Still, Lynn Jorde thinks that more successes are on the way for genomes in clinical care. “I’d predict some spectacular applications.” But, he adds, “I’m a congenital optimist”.

DNA sequencing is slowly making the long anticipated move from the research lab into clinical use. After a few isolated reports last year where it was used to diagnose individual patients, now we see one of the first reports of it being used successfully on a larger scale, in 42 infants suspected of mitochondrial disease.

Mitochondria carry their own DNA but also rely on nuclear DNA for part of their functioning, and mutations in either of the two can cause malfunctioning of the mitochondria. Mitochondrial diseases may lead to a wide variety of symptoms and can be hard to diagnose, despite recent advances in genetic and biochemical tests.

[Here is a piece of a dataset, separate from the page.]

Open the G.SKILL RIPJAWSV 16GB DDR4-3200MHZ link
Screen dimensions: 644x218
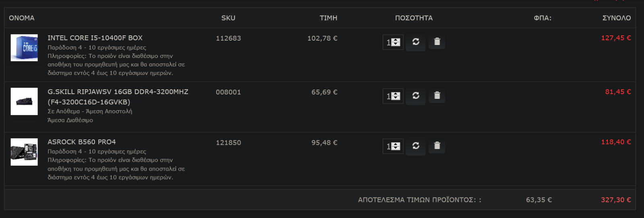[118, 97]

All the infants in the study had clinical and biochemical evidence of mitochondrial oxidative phosphorylation disease. The researchers performed “MitoExome” sequencing of the mitochondrial DNA (mtDNA) and exons of approximately 1000 nuclear genes encoding mitochondrial proteins. Firm diagnoses were enabled in 10 patients (24%) who had mutations in genes previously linked to disease. Thirteen more patients (31%) had mutations in nuclear genes not previously linked to disease. These patients can expect a full diagnosis once studies confirm the function of these genes.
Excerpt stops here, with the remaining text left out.